#### [WHAT TO WORK ON]
The answer must be only the lines below from the one holding "Instruction: Click the" down to the one holding "Click the scroll-to-top chevron circle", ends included, printed exactly; please omit all pictures.

#### [DATA FOR THIS TASK]
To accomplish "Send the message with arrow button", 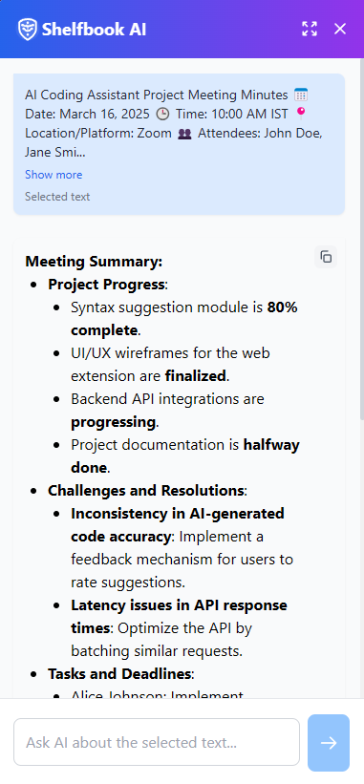I will coord(329,743).
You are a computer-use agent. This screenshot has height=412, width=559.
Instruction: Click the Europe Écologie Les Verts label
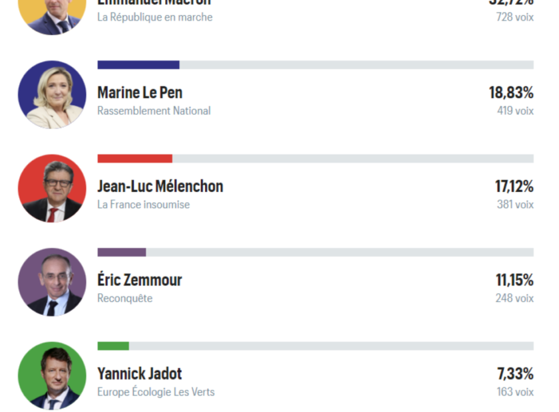156,391
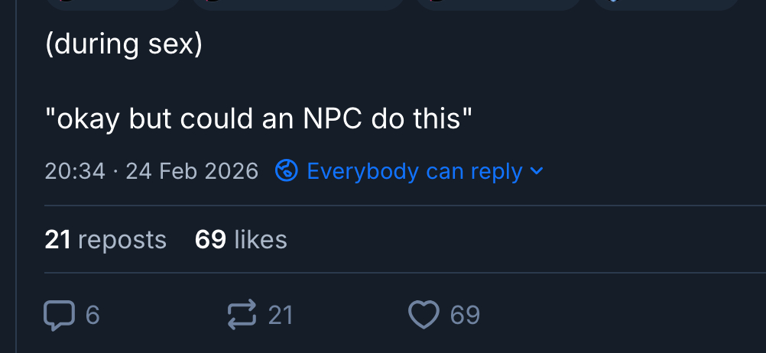766x353 pixels.
Task: Click the reply count number 6
Action: (93, 315)
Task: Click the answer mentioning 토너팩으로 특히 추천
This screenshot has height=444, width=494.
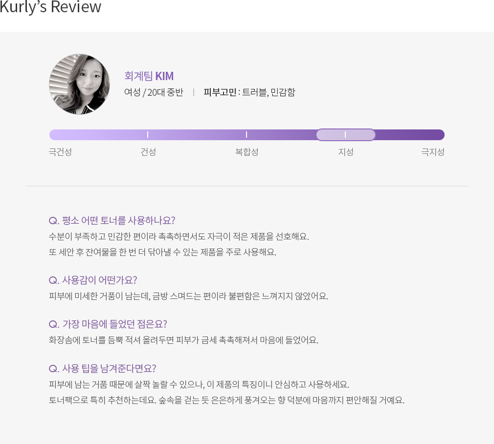Action: [226, 400]
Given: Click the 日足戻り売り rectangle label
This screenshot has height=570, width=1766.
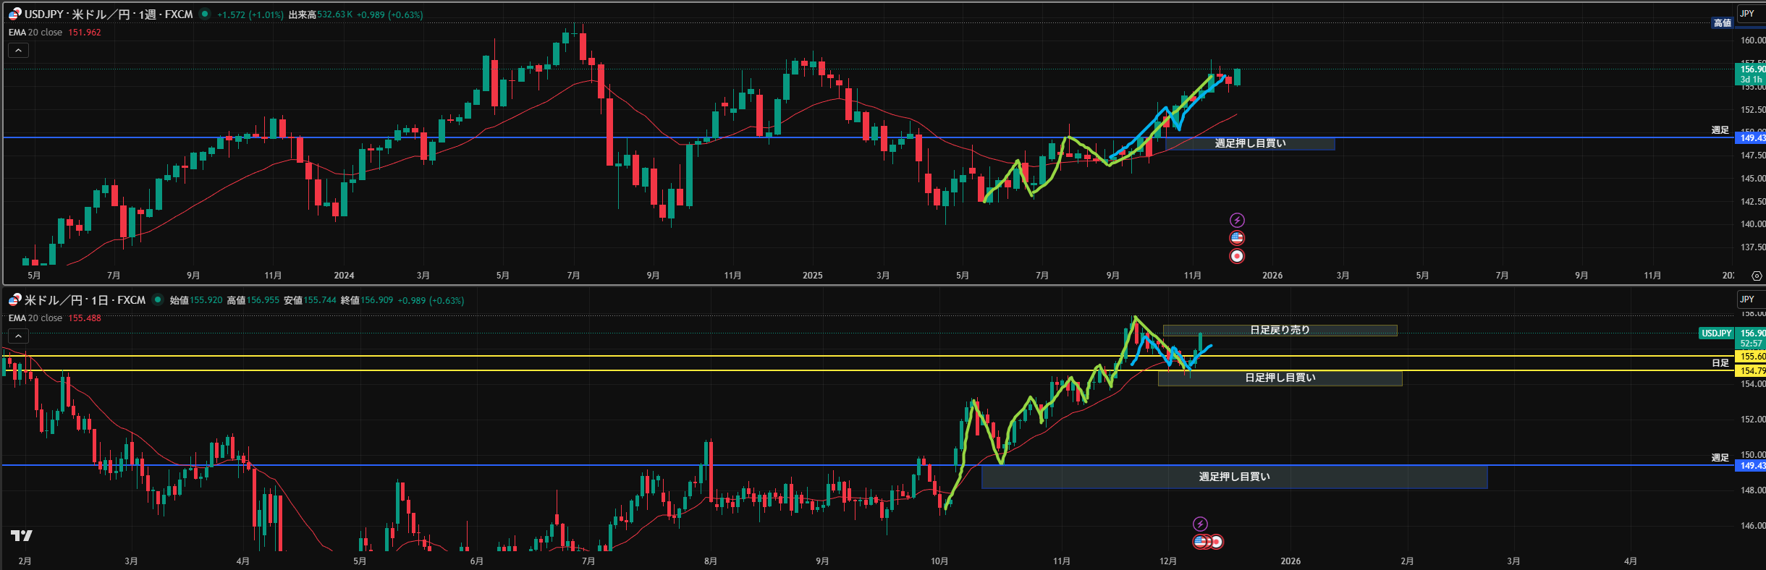Looking at the screenshot, I should pos(1280,330).
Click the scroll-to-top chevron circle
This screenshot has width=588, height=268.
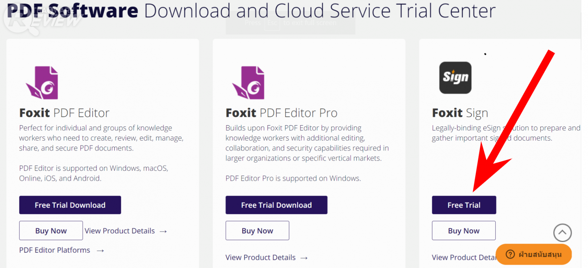(562, 233)
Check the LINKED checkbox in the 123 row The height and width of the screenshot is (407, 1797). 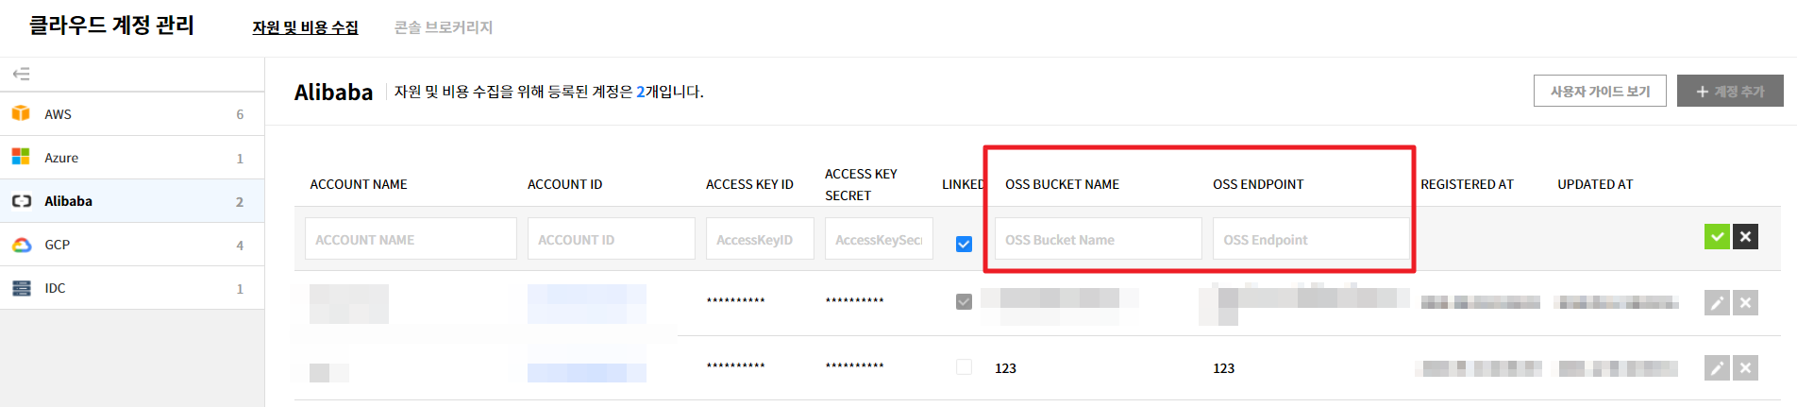point(964,367)
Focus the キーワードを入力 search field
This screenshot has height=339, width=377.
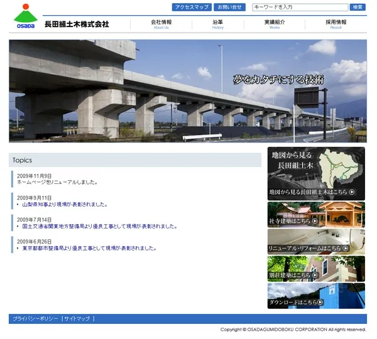(299, 8)
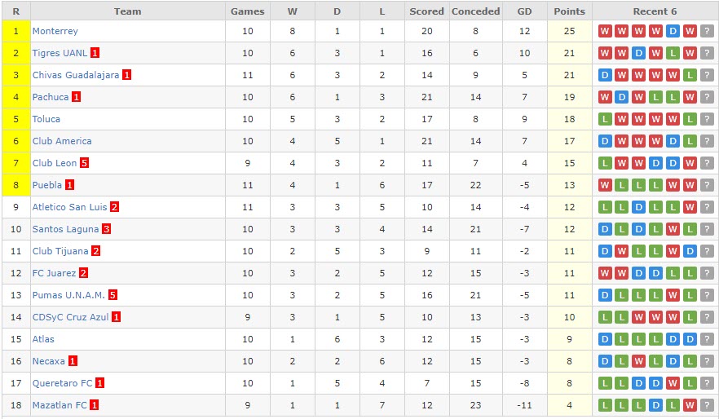Go to CDSyC Cruz Azul team page

tap(69, 317)
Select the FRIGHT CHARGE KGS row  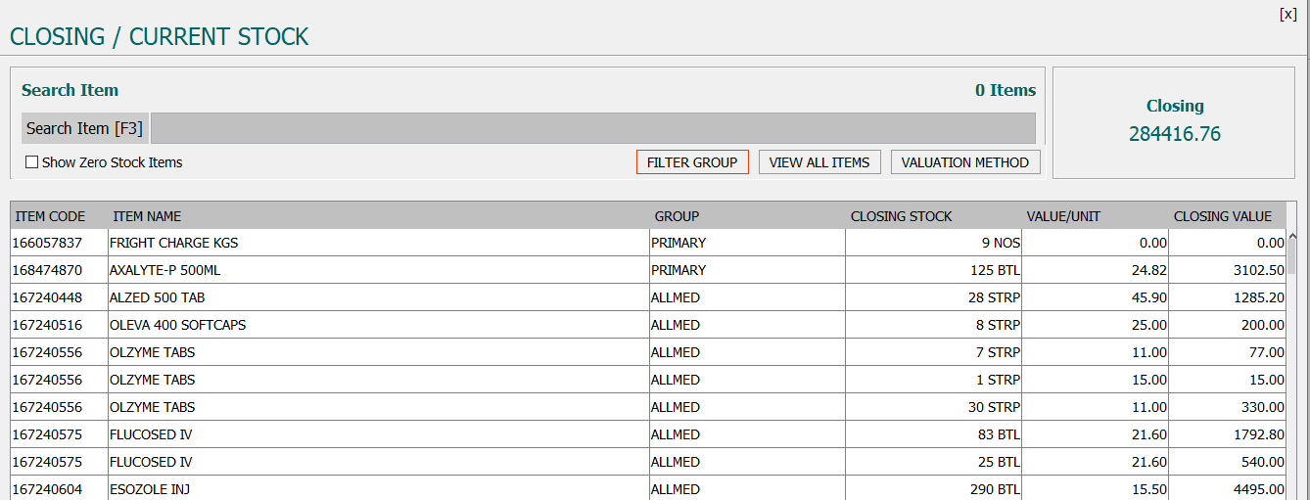[648, 243]
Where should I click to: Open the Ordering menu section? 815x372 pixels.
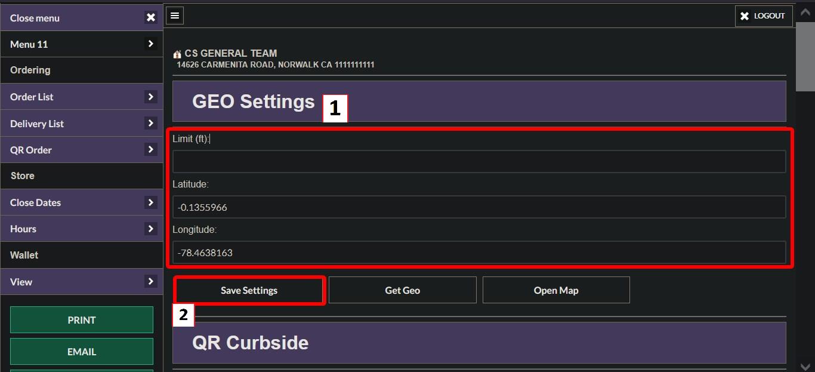click(81, 70)
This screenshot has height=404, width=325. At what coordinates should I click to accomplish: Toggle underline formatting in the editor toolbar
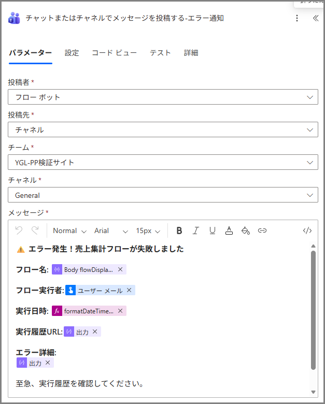(x=213, y=230)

#### [SOLVED PROBLEM]
Instruction: Click the Europe Écologie Les Verts label
156,391
766x353 pixels.
Task: Click the reply count number 6
Action: (93, 315)
Task: Click the answer mentioning 토너팩으로 특히 추천
This screenshot has height=444, width=494.
Action: [226, 400]
Given: Click the 日足戻り売り rectangle label
This screenshot has height=570, width=1766.
Looking at the screenshot, I should pos(1280,330).
Click the scroll-to-top chevron circle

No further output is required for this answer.